EXERCISE REQUIREMENTS:
Scan the data beneath this task and copy each line that includes "agent".

────

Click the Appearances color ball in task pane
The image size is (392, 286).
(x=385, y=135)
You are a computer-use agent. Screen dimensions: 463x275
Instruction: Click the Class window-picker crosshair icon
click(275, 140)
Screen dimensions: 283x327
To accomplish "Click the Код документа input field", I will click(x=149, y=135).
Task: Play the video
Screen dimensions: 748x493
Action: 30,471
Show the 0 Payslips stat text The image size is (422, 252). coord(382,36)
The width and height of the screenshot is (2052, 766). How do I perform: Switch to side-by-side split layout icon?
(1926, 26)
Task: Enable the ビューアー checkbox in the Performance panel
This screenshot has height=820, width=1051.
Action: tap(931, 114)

────

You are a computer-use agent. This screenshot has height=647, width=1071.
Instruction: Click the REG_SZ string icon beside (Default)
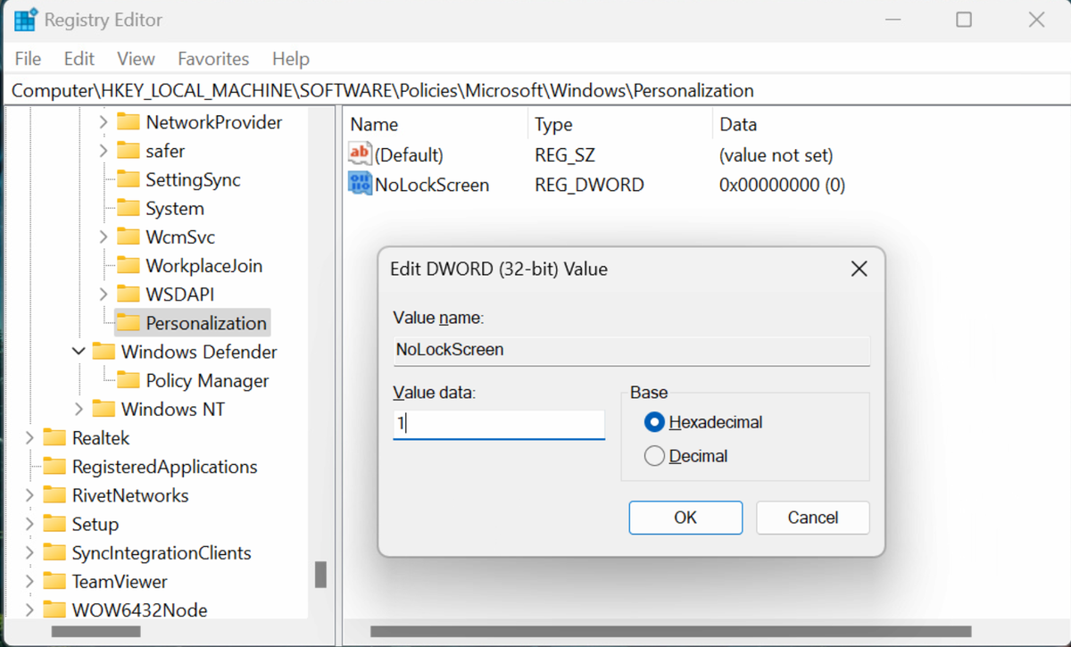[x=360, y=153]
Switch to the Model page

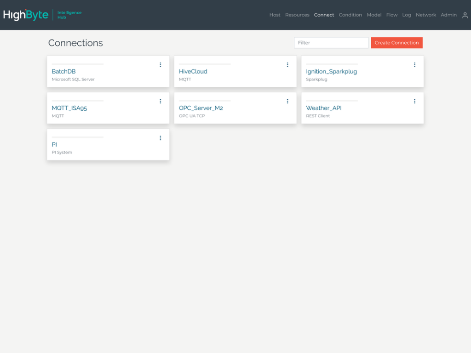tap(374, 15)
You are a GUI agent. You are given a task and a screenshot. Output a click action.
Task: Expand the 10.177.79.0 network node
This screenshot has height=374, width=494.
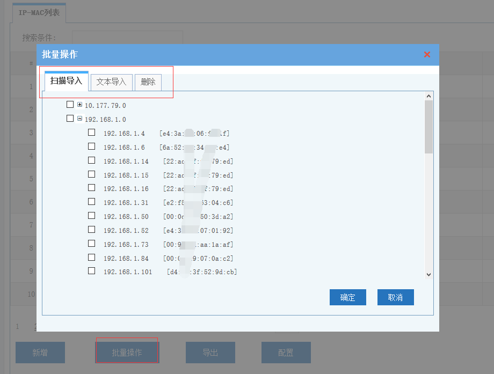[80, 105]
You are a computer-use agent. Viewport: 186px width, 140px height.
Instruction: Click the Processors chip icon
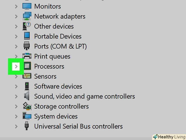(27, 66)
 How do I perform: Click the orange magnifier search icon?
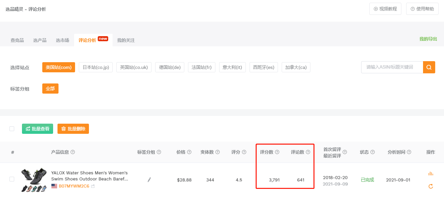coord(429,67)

────

ANSWER BELOW:
You are a computer-use agent. Screen dimensions: 463x275
You are a computer-use agent. This screenshot has height=647, width=1071.
You are a GUI agent. You are given a task and a screenshot. Output a click action.
You are a computer-use agent. Viewport: 186px width, 140px height.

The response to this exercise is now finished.